Cet état des lieux fait également écho au second rapport d’enquête (2021) de l’Observatoire de la mixité des Filles de la Photo – un collectif de professionnelles de la sphère de la photographie – qui avance que « les femmes photographes se sentent davantage en difficulté et ont plus de mal à promouvoir leur travail [que leurs homologues masculins]. » Pour les trois premiers épisodes, Maud Bernos explore différents univers, de la mode au portrait, en passant par le photojournalisme, toujours avec délicatesse et sincérité.
Voir avec les mots
En plus de revenir sur des portraits d’artistes et sur des combats, Maud Bernos souhaite « rendre la photographie accessible, qu’on ne soit pas concentré dans notre petit cercle professionnel et surtout donner aux gens l’envie de découvrir les images de celles que j’interviewe », explique-t-elle. En ce sens, le podcast semble être le format le plus adéquat. Au fur et à mesure que Laura Stevens dévoile son parcours, que sa douce voix teintée d’accent britannique nous berce à travers ses expériences, on devine son travail, son utilisation de la lumière, son attrait pour les couleurs, le rouge en particulier, qu’elle associe à l’amour. « Ce qui fait qu’on peut parler de photo sans voir les images, c’est l’intimité et l’histoire des chemins de chacune », assure la fondatrice du podcast.
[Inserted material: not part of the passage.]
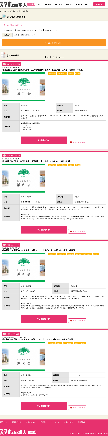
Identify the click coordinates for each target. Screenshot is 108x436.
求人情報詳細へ (44, 140)
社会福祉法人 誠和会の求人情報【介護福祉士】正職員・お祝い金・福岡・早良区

Pour les trois épisodes pilotes, Maud Bernos a misé sur des approches différentes et des personnalités déterminées. « Pour Laura Stevens, c’était une évidence, avoue-t-elle. Je connaissais très bien son travail. Et il y a quelques mois, elle a intégré l’agence de portraitistes Modds ». Pour le deuxième opus, qui sort aujourd’hui sur les plateformes d’écoutes, la podcasteuse s’est tournée vers Sara Imloul, une artiste plasticienne française qui mêle photographie autobiographique, travail à la chambre et manipulation digitale. Ses œuvres seront par ailleurs présentées à la Hopstreet Gallery pour la 9ᵉ édition du PhotoBrussels Festival, du 12 janvier au 1ᵉʳ mars 2025. Enfin, le troisième volet – dont la sortie est prévue courant février – sera consacré à Anaïs Oudart, portraitiste et documentariste, qui a notamment été soutenue par le Mentorat #2 des Filles de la Photo et récompensée en 2023 par le prix Caritas Photo Sociale. « Ce qui m’a mené vers Anaïs, ce sont les sujets qu’elle traite. Des sujets liés aux femmes, des sujets difficiles, mais essentiels à aborder », confie Maud Bernos. Ces récits personnels et ces approches techniques et variées du médium embrassent des thématiques phares de nos sociétés contemporaines, du male gaze au viol des femmes comme arme de guerre, en passant par une réflexion collective autour de la question de l’identité. « L’image n’a pas besoin d’être devant l’auditeur·ice. Mais entendre Laura, Sara et Anaïs parler d’elles vous donneront envie de découvrir leurs photographies », conclut Maud Bernos.